__Challenges__:
A. In the lemon market text, what surplus does a seller get from not selling?
B. Please reproduce the lemon market text verbatim, from "Consider a version" to "buying yields a surplus of zero.)".

__Supplied text__:
* * * *

Consider a version of Akerlof's Lemon market with two types of sellers. One type sells Quality cars the other type sells Lemons. Buyers' reservation prices are $r_{B,Q}$ for a Quality car and $r_{B,L}$ for a Lemon. Sellers' reservation prices are $r_{S,Q}$ for a Quality car and $r_{S,L}$ for a Lemon. The buyers cannot differentiate between the types of the sellers but the sellers know their type. Given a market price $p$ sellers decide whether to sell or not by maximizing their surplus $p - r_{S,t}$. (Not selling yields a surplus of zero.) Buyers decide whether to buy or not by maximizing their expected surplus $E(r_{B,t}) - p$. (Not buying yields a surplus of zero.)

* * * *

__Entries provided__:

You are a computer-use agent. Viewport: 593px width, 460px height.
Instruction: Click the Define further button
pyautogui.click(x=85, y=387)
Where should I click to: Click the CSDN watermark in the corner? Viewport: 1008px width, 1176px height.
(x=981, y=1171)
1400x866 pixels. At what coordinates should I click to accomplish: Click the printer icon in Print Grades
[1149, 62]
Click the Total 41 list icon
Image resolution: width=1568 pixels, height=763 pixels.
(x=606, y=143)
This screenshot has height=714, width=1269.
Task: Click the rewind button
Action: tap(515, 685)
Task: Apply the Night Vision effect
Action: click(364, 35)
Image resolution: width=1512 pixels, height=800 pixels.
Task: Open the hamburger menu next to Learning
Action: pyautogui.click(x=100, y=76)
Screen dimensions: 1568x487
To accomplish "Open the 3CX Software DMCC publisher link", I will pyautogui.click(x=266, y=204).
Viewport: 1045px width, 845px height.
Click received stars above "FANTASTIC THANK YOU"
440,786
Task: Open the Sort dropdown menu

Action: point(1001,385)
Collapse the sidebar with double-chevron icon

* * * *

__Outputs for the tasks__:
A. A surplus of zero.

B.
Consider a version of Akerlof's Lemon market with two types of sellers. One type sells Quality cars the other type sells Lemons. Buyers' reservation prices are $r_{B,Q}$ for a Quality car and $r_{B,L}$ for a Lemon. Sellers' reservation prices are $r_{S,Q}$ for a Quality car and $r_{S,L}$ for a Lemon. The buyers cannot differentiate between the types of the sellers but the sellers know their type. Given a market price $p$ sellers decide whether to sell or not by maximizing their surplus $p - r_{S,t}$. (Not selling yields a surplus of zero.) Buyers decide whether to buy or not by maximizing their expected surplus $E(r_{B,t}) - p$. (Not buying yields a surplus of zero.)